Data for processing below:

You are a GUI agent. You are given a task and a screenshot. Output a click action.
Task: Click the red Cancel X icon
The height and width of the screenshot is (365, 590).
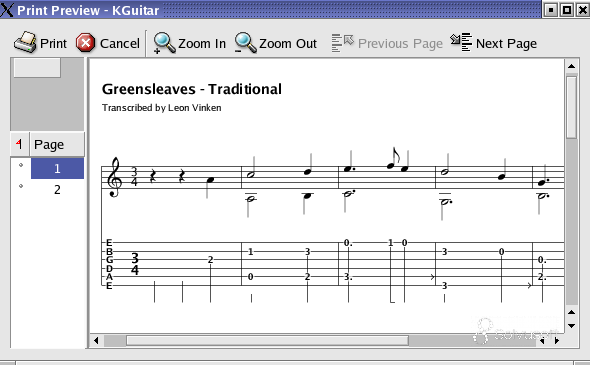85,43
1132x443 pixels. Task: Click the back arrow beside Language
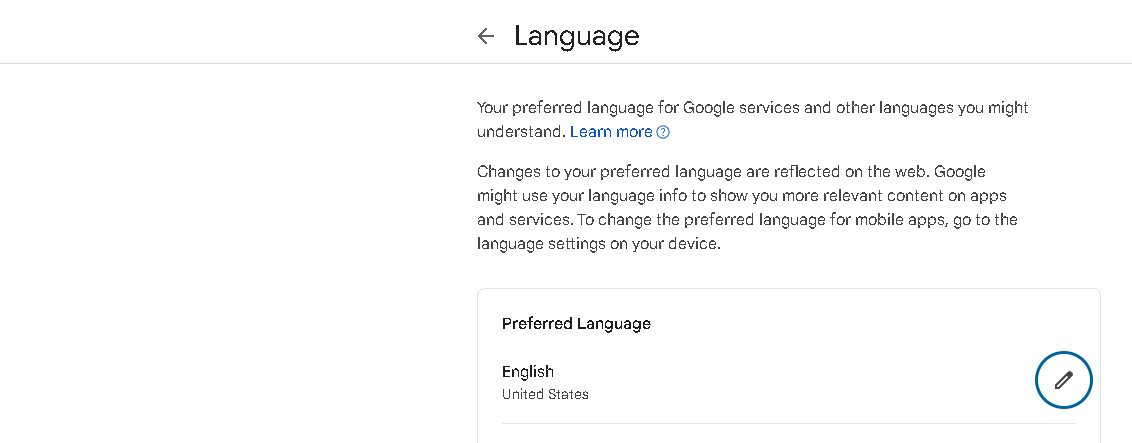click(486, 36)
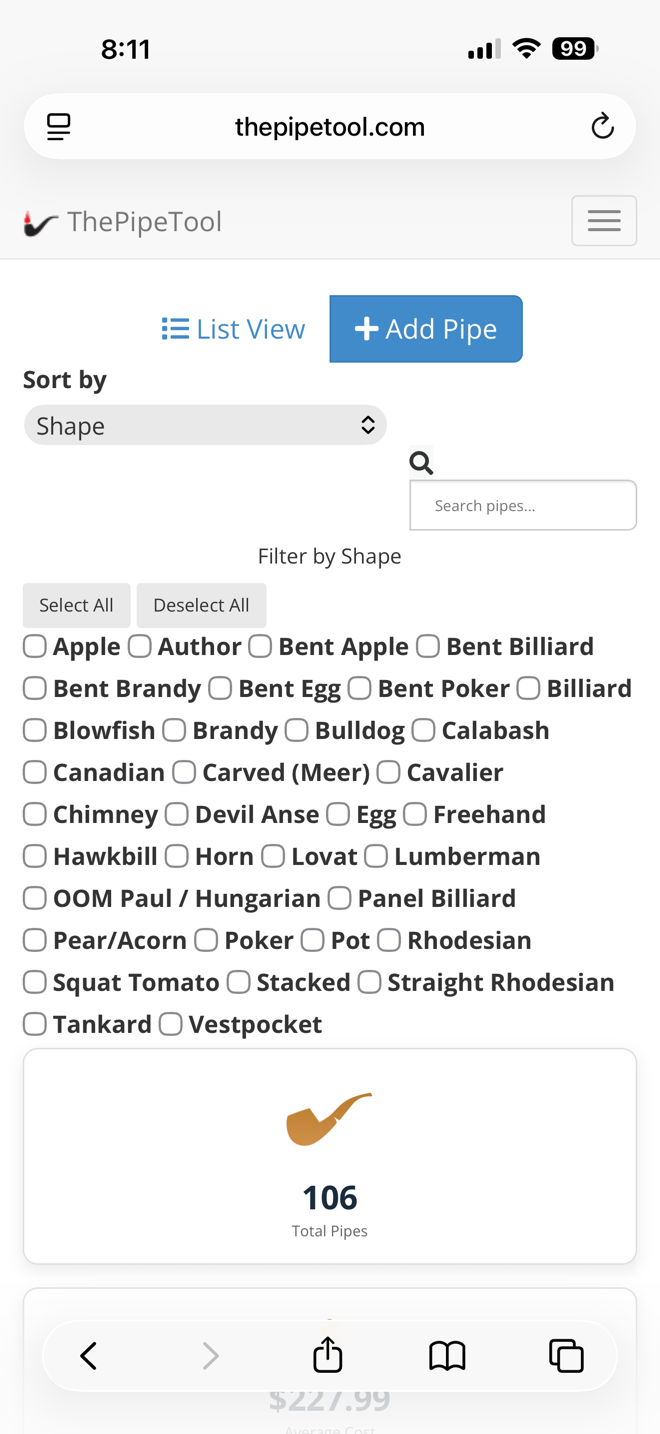Tap the thepipetool.com address bar
Viewport: 660px width, 1434px height.
tap(330, 127)
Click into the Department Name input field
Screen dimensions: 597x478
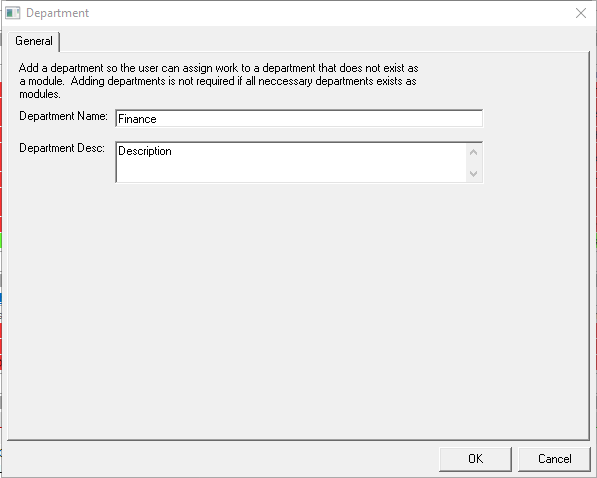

End of Data for processing.

▶ [What is needed]: Output each record precisely as it appears, and drop every picture.

▶ [Output of the task]:
You are a GUI agent. You are given a task and a screenshot. Output a click action.
Task: Click the red Cancel X icon
The height and width of the screenshot is (365, 590).
85,43
1132x443 pixels. Task: Click the back arrow beside Language
click(486, 36)
Tap the thepipetool.com address bar
Viewport: 660px width, 1434px height.
tap(330, 127)
Click into the Department Name input field
Screen dimensions: 597x478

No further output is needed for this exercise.